:: SUPPLIED MATERIAL
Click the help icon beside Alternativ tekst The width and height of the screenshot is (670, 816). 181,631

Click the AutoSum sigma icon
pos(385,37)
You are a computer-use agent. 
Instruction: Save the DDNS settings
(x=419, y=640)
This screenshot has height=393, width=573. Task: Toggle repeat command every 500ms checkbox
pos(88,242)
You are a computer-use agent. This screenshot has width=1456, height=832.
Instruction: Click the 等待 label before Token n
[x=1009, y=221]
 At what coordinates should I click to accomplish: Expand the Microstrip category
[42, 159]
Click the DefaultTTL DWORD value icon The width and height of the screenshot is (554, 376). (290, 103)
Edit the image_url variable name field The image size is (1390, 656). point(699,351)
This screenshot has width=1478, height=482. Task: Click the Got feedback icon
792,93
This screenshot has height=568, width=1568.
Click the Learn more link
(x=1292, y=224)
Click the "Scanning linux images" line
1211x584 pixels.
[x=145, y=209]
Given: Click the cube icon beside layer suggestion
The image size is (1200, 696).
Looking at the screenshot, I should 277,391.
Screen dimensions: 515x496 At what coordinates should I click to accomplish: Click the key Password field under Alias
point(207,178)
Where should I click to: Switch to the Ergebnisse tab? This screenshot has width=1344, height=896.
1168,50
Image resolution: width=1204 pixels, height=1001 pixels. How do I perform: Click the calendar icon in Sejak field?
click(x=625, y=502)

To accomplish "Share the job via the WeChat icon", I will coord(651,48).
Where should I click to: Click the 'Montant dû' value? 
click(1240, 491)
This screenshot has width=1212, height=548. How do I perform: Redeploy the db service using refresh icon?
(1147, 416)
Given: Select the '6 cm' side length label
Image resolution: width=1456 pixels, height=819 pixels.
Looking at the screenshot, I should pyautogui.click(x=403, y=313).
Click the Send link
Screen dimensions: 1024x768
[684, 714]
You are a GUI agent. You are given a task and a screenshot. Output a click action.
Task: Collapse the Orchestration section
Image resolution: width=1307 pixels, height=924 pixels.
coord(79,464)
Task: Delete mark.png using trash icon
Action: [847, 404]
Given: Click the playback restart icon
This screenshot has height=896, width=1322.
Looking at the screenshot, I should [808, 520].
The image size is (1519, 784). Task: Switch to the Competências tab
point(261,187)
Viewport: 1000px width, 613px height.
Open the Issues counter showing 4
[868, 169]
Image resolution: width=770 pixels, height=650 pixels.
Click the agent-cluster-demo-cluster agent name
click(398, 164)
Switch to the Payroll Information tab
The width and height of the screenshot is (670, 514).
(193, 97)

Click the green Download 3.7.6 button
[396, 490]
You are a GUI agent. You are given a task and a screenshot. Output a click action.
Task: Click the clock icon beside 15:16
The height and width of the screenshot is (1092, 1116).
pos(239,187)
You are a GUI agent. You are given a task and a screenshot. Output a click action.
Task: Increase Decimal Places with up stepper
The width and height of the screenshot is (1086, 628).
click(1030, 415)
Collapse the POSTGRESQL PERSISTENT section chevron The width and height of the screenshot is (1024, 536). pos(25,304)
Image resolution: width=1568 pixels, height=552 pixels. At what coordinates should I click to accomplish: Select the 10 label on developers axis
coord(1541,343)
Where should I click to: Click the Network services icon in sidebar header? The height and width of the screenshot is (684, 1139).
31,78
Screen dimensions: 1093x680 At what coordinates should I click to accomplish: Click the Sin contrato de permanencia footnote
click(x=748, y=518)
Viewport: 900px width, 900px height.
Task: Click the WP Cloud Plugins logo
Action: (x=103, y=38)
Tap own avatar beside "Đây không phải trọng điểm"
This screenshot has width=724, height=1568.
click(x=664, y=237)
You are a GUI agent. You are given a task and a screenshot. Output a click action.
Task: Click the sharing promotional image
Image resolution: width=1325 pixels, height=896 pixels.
::::
Count the lines in the data above that contain the string "Viewport", treating uppercase and lowercase as different. Give only the number.

2